Bank Loans for Small Businesses
What banks look for when considering a loan for small businesses
Traditionally, banks are more conservative with their investment dollars.
Unlike many venture capitalists or angel investors, they are far more likely to
approve a loan for an established business over a start-up or emerging company.
This is largely due to the fact that they are investing the money of their
depositors.
However, thanks to government agencies such as the SBA (mentioned above),
which work with many banks, small business owners can get business loans from
banks with a strong business plan and well prepared business loan request. And,
banks are more likely to give modest sized loans, whereas venture capitalists
are looking for much larger deals.
First and foremost, prior to approaching a bank, you should have all of your
key documents in order, starting with a solid business plan. You will also need
to have the most recent financial statements available, projections for the
business (this is typically in the business plan) and a repayment plan, plus
collateral.
Collateral may include:
- Hard goods such as equipment
- Real estate
- Stocks or bonds
- Other personal assets
- Personal guarantees
Banks also want to know that you are making your own investment in the
business.

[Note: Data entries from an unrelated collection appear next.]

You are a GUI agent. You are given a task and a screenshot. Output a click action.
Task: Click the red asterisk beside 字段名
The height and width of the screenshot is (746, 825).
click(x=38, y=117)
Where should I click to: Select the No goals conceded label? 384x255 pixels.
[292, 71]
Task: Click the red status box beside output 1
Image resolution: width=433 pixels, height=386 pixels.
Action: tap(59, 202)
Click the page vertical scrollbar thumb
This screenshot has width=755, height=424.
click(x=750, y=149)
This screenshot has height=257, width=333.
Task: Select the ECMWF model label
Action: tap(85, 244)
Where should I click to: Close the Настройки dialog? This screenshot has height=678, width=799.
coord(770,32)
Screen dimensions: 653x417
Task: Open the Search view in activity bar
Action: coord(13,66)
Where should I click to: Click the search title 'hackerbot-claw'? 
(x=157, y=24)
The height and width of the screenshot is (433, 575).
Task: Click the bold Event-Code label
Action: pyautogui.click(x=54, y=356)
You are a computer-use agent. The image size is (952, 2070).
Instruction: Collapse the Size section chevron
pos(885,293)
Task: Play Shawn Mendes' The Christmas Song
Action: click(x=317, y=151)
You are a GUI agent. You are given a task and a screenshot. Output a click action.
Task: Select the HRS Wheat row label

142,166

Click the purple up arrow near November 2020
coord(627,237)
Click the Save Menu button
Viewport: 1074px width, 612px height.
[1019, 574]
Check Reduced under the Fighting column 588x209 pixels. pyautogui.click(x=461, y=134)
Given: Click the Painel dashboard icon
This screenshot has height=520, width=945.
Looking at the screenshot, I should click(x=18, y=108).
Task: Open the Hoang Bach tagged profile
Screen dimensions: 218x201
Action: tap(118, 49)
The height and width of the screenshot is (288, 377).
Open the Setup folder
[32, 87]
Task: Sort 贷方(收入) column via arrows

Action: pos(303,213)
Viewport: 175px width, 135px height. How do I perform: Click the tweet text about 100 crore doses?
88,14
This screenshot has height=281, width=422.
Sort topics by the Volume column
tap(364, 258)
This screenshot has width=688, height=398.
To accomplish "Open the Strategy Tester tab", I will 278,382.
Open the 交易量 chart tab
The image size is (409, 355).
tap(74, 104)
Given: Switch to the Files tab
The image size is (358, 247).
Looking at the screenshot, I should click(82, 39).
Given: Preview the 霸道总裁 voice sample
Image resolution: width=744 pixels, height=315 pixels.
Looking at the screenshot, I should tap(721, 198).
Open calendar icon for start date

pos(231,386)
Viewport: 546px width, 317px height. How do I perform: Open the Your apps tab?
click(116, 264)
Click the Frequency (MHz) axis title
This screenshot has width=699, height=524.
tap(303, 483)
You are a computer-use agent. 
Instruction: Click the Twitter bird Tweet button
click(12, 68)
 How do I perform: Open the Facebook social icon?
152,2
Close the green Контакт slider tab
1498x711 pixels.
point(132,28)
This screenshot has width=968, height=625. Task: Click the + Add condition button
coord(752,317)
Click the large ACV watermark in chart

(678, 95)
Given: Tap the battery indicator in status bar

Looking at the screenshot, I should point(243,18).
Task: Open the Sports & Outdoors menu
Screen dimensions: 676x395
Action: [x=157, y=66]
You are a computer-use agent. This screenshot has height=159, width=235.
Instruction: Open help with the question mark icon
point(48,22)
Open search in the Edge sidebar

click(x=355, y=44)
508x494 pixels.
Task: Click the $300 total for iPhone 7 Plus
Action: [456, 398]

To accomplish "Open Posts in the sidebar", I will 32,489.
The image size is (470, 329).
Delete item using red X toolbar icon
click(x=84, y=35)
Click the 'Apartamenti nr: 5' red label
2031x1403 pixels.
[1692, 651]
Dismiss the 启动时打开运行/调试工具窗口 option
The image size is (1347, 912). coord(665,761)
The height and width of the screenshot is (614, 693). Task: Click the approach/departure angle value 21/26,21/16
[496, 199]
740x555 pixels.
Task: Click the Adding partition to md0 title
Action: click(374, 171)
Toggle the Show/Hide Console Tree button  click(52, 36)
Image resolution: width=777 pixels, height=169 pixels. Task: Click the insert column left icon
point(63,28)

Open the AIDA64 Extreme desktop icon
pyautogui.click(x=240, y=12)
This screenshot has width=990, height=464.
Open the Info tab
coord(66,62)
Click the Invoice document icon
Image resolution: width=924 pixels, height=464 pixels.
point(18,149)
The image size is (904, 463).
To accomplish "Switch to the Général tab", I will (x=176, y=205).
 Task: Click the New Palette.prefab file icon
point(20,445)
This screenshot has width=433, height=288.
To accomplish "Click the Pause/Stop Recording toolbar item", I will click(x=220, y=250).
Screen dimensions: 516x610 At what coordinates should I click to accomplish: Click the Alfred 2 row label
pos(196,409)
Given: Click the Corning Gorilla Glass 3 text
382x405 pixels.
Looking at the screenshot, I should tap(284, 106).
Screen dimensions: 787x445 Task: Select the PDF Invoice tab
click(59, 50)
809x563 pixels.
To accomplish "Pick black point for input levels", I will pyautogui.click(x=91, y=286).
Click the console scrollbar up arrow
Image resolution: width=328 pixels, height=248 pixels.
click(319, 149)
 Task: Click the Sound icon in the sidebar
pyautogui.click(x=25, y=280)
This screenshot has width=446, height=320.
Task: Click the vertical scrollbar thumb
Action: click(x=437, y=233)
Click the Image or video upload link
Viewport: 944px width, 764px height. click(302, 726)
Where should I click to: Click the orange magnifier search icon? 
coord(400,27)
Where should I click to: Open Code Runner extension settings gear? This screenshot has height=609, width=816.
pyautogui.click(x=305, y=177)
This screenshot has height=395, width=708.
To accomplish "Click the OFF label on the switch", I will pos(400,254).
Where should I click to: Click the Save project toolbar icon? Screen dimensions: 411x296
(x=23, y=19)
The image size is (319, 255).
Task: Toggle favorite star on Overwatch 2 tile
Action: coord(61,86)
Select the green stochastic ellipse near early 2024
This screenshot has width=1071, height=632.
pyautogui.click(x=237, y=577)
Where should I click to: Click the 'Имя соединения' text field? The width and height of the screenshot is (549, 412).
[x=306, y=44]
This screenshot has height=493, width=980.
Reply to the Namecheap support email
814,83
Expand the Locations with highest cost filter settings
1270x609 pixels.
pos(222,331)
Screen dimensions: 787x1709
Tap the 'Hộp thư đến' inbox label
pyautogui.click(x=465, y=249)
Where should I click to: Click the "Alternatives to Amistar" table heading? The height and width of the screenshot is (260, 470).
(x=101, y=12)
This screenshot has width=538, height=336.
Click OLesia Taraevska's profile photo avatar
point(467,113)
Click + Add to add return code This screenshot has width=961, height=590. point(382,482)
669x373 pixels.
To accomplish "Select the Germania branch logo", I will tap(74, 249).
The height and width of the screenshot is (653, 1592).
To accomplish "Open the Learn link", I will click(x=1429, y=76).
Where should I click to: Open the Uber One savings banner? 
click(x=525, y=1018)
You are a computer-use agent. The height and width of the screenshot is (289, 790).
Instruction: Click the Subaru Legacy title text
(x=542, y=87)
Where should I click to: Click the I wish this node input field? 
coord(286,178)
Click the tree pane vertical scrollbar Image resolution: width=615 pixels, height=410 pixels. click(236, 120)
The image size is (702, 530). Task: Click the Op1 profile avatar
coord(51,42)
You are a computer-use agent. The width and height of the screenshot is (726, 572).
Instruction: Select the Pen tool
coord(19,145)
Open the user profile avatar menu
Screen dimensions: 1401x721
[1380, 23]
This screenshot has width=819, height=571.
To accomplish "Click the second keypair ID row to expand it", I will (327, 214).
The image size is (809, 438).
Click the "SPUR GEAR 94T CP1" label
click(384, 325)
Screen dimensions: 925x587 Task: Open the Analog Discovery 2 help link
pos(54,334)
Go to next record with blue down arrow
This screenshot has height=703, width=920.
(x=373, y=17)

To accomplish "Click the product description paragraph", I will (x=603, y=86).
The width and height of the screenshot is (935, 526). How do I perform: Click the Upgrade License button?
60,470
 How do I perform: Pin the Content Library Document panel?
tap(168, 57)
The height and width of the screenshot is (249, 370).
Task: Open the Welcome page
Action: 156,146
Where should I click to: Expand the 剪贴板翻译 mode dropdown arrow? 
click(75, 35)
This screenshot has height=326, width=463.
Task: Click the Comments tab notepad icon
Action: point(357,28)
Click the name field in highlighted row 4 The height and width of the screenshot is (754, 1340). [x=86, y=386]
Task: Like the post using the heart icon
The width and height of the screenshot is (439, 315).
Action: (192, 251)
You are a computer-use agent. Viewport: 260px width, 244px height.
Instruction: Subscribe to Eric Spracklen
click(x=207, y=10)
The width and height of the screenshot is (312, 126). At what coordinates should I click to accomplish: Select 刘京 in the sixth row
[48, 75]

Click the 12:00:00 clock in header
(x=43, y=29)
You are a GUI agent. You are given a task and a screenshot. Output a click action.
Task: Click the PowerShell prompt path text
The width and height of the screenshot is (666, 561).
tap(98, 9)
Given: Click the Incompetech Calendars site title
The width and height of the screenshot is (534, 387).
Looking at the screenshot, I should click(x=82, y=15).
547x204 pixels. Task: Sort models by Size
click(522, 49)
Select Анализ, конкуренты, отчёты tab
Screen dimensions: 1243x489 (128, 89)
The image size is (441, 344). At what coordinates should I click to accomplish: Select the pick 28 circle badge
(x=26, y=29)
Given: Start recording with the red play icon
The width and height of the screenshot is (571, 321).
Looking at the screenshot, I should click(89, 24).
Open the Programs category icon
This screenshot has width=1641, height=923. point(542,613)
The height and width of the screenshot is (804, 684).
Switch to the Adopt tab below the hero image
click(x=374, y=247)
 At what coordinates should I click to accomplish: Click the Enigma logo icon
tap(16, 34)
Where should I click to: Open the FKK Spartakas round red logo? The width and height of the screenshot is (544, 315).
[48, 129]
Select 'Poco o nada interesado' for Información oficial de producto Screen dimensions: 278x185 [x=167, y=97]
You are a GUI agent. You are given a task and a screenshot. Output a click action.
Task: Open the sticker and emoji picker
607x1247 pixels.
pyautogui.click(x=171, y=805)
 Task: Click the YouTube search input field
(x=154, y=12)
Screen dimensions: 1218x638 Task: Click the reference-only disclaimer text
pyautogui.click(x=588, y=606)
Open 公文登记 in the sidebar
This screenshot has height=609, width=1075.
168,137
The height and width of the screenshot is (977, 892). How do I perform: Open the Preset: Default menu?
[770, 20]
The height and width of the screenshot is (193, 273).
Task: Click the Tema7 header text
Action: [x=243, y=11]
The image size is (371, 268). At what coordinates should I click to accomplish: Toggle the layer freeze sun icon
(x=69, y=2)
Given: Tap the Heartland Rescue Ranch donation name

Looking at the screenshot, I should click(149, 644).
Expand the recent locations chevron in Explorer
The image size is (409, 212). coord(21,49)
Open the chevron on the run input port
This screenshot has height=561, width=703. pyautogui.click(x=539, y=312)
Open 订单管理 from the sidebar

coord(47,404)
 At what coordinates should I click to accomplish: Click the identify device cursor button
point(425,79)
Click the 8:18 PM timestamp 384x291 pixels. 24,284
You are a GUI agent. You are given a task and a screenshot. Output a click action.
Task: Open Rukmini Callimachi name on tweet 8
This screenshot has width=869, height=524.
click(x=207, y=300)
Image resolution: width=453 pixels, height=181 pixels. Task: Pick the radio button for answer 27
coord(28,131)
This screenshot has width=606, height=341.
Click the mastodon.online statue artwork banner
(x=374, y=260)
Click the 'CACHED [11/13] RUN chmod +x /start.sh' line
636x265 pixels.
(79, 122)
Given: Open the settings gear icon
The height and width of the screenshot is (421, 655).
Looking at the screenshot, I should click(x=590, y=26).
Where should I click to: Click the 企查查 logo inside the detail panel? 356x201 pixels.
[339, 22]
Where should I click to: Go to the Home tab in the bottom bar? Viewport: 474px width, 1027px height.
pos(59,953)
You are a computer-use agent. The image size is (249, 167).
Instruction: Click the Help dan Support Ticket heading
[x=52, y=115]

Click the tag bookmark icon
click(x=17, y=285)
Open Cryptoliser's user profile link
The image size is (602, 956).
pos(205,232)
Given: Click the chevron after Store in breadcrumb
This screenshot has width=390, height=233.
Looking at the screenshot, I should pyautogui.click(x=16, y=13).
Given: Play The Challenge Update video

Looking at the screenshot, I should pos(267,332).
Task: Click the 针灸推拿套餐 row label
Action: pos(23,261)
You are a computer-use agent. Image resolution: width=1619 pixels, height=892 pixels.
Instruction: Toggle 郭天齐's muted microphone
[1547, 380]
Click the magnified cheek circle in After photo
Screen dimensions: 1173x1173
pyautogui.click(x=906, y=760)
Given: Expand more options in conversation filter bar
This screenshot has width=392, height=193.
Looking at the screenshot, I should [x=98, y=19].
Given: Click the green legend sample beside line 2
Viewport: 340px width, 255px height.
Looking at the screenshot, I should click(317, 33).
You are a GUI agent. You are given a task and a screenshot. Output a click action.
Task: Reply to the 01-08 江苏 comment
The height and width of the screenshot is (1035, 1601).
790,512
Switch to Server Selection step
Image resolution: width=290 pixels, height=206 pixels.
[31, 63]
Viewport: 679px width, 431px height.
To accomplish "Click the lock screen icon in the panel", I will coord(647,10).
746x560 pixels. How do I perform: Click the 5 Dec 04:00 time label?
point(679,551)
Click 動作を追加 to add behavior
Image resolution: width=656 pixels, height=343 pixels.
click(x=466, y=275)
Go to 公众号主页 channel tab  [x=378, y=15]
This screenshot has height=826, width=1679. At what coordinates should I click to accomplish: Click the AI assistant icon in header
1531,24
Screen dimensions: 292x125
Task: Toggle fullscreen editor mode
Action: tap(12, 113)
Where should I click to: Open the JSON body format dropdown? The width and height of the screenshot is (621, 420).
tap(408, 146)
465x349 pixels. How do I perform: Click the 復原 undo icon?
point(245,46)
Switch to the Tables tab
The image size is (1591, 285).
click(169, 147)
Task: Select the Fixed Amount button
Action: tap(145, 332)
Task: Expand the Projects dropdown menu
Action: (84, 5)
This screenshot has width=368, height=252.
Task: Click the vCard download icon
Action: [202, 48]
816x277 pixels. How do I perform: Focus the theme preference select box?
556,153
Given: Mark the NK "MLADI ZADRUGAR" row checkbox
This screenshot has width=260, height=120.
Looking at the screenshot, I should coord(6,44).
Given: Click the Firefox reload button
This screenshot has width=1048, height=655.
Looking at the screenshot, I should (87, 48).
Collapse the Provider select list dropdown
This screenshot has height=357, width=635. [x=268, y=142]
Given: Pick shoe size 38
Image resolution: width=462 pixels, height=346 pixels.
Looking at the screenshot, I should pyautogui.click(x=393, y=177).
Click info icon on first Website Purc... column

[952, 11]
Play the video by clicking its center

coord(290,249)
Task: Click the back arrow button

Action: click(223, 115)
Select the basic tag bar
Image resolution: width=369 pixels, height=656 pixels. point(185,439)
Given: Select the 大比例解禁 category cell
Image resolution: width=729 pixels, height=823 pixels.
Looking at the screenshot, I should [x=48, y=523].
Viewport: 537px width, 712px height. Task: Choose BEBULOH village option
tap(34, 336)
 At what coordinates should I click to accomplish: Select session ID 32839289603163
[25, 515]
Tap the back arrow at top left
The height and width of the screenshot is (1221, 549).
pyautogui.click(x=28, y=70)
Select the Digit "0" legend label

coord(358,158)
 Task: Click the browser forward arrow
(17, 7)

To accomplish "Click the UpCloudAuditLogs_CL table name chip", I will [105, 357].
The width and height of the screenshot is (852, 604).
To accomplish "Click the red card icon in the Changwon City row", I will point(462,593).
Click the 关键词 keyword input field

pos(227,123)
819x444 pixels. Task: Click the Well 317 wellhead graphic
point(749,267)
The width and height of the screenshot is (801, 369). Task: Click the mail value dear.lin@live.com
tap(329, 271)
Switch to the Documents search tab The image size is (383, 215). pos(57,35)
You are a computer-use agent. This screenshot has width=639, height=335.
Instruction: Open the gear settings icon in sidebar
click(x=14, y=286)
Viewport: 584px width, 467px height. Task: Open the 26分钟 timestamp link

A bank is more likely to approve a loan if (pending a solid business
plan) they see that the owners are investing a good percentage of the necessary
start-up capital into the business.
In order to maximize your chances of receiving approval on a business loan
from a bank, it is wise to look at the situation from the standpoint of the
lender. A lender wants to know:
- Exactly how this business will operate and why it is anticipated that it will make money
- Exactly how the money will be used
- How you plan to repay the loan and over what time frame
- That you are willing to take a significant financial risk in the business
- That you are responsible and can manage this business
- Who
else is involved in management or operations and that they will also be
responsible for the proper use of the money from the loan
The smaller the business, the more closely the individual behind it will be
evaluated. Most small businesses, in the forms of sole proprietorships or
partnerships, are closely tied to the experience, know-how and overall
character of the owner(s). Therefore, you need to make sure that you get your own
financial records in order before asking for a bank (or any lender) for money
to start a business. A solid personal credit rating is also very important
since the small business is typically an extension of the individual starting
it.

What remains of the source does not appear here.